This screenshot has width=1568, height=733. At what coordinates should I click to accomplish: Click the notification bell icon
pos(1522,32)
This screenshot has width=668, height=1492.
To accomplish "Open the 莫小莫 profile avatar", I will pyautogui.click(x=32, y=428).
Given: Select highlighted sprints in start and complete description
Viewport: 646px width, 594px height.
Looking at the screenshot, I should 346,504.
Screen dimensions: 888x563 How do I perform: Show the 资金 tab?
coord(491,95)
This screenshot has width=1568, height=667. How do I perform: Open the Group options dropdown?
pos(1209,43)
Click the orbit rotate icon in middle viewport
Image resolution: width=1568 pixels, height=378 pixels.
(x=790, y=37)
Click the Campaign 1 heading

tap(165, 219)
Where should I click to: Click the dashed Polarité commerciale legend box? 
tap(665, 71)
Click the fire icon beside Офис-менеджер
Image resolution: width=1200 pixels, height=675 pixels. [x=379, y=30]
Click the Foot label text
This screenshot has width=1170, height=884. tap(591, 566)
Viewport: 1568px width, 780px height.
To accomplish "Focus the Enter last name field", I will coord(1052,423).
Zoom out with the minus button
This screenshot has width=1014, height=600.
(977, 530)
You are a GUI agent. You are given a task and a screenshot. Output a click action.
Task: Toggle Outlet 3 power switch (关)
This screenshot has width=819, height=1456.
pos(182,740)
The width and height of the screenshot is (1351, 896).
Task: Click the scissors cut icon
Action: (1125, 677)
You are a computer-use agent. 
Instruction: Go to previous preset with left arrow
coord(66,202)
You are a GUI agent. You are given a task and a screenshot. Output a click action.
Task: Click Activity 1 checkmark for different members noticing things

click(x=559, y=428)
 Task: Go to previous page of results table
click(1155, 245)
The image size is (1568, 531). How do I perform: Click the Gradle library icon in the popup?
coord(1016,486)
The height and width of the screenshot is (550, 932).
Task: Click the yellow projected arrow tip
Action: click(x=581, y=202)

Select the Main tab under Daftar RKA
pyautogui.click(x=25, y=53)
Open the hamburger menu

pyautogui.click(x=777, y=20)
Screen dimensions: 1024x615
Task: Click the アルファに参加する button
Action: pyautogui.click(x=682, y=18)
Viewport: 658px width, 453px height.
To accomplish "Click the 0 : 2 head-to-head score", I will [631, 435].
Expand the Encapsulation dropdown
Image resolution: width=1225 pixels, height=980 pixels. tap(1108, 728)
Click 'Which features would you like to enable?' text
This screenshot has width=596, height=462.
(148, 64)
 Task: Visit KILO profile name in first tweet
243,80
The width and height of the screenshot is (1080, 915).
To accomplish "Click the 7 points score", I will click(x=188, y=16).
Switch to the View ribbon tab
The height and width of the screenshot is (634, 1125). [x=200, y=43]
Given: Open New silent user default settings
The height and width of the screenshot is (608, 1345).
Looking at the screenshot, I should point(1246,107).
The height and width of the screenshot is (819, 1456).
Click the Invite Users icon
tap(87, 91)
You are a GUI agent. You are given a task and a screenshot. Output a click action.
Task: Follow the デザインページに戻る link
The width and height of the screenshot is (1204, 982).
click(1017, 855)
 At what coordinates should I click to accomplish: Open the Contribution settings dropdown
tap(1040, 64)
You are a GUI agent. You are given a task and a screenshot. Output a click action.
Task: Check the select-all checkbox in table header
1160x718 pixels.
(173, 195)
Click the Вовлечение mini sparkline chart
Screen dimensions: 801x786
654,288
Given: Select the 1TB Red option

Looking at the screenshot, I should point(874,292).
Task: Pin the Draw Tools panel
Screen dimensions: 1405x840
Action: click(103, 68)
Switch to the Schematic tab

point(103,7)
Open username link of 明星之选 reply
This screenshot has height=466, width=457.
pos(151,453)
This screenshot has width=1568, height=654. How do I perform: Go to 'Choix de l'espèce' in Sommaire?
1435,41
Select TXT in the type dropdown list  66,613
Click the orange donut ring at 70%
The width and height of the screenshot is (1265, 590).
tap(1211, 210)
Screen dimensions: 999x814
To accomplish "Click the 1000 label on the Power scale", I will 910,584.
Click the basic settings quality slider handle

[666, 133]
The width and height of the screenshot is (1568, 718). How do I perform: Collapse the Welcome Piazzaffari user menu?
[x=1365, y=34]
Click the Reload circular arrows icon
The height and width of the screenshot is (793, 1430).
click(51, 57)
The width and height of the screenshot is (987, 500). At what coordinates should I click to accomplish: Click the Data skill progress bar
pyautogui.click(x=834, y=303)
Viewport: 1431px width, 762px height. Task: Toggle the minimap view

ABOUT THIS TASK:
Every line of the listing must be transcribed exactly.

ANSWER BOX:
This screenshot has width=1568, height=733. At what coordinates should I click to accomplish: Click the notification bell icon
pos(1522,32)
This screenshot has width=668, height=1492.
To accomplish "Open the 莫小莫 profile avatar", I will pyautogui.click(x=32, y=428).
Given: Select highlighted sprints in start and complete description
Viewport: 646px width, 594px height.
Looking at the screenshot, I should 346,504.
Screen dimensions: 888x563 How do I perform: Show the 资金 tab?
coord(491,95)
This screenshot has width=1568, height=667. How do I perform: Open the Group options dropdown?
pos(1209,43)
Click the orbit rotate icon in middle viewport
Image resolution: width=1568 pixels, height=378 pixels.
(x=790, y=37)
Click the Campaign 1 heading

tap(165, 219)
Where should I click to: Click the dashed Polarité commerciale legend box? 
tap(665, 71)
Click the fire icon beside Офис-менеджер
Image resolution: width=1200 pixels, height=675 pixels. [x=379, y=30]
Click the Foot label text
This screenshot has width=1170, height=884. tap(591, 566)
Viewport: 1568px width, 780px height.
To accomplish "Focus the Enter last name field", I will coord(1052,423).
Zoom out with the minus button
This screenshot has width=1014, height=600.
(977, 530)
You are a GUI agent. You are given a task and a screenshot. Output a click action.
Task: Toggle Outlet 3 power switch (关)
This screenshot has width=819, height=1456.
pos(182,740)
The width and height of the screenshot is (1351, 896).
Task: Click the scissors cut icon
Action: (1125, 677)
You are a computer-use agent. 
Instruction: Go to previous preset with left arrow
coord(66,202)
You are a GUI agent. You are given a task and a screenshot. Output a click action.
Task: Click Activity 1 checkmark for different members noticing things

click(x=559, y=428)
 Task: Go to previous page of results table
click(1155, 245)
The image size is (1568, 531). How do I perform: Click the Gradle library icon in the popup?
coord(1016,486)
The height and width of the screenshot is (550, 932).
Task: Click the yellow projected arrow tip
Action: click(x=581, y=202)

Select the Main tab under Daftar RKA
pyautogui.click(x=25, y=53)
Open the hamburger menu

pyautogui.click(x=777, y=20)
Screen dimensions: 1024x615
Task: Click the アルファに参加する button
Action: pyautogui.click(x=682, y=18)
Viewport: 658px width, 453px height.
To accomplish "Click the 0 : 2 head-to-head score", I will [631, 435].
Expand the Encapsulation dropdown
Image resolution: width=1225 pixels, height=980 pixels. tap(1108, 728)
Click 'Which features would you like to enable?' text
This screenshot has width=596, height=462.
(148, 64)
 Task: Visit KILO profile name in first tweet
243,80
The width and height of the screenshot is (1080, 915).
To accomplish "Click the 7 points score", I will click(x=188, y=16).
Switch to the View ribbon tab
The height and width of the screenshot is (634, 1125). [x=200, y=43]
Given: Open New silent user default settings
The height and width of the screenshot is (608, 1345).
Looking at the screenshot, I should point(1246,107).
The height and width of the screenshot is (819, 1456).
Click the Invite Users icon
tap(87, 91)
You are a GUI agent. You are given a task and a screenshot. Output a click action.
Task: Follow the デザインページに戻る link
The width and height of the screenshot is (1204, 982).
click(1017, 855)
 At what coordinates should I click to accomplish: Open the Contribution settings dropdown
tap(1040, 64)
You are a GUI agent. You are given a task and a screenshot. Output a click action.
Task: Check the select-all checkbox in table header
1160x718 pixels.
(173, 195)
Click the Вовлечение mini sparkline chart
Screen dimensions: 801x786
654,288
Given: Select the 1TB Red option

Looking at the screenshot, I should point(874,292).
Task: Pin the Draw Tools panel
Screen dimensions: 1405x840
Action: click(103, 68)
Switch to the Schematic tab

point(103,7)
Open username link of 明星之选 reply
This screenshot has height=466, width=457.
pos(151,453)
This screenshot has width=1568, height=654. How do I perform: Go to 'Choix de l'espèce' in Sommaire?
1435,41
Select TXT in the type dropdown list  66,613
Click the orange donut ring at 70%
The width and height of the screenshot is (1265, 590).
tap(1211, 210)
Screen dimensions: 999x814
To accomplish "Click the 1000 label on the Power scale", I will 910,584.
Click the basic settings quality slider handle

[666, 133]
The width and height of the screenshot is (1568, 718). How do I perform: Collapse the Welcome Piazzaffari user menu?
[x=1365, y=34]
Click the Reload circular arrows icon
The height and width of the screenshot is (793, 1430).
click(51, 57)
The width and height of the screenshot is (987, 500). At what coordinates should I click to accomplish: Click the Data skill progress bar
pyautogui.click(x=834, y=303)
Viewport: 1431px width, 762px height. Task: Toggle the minimap view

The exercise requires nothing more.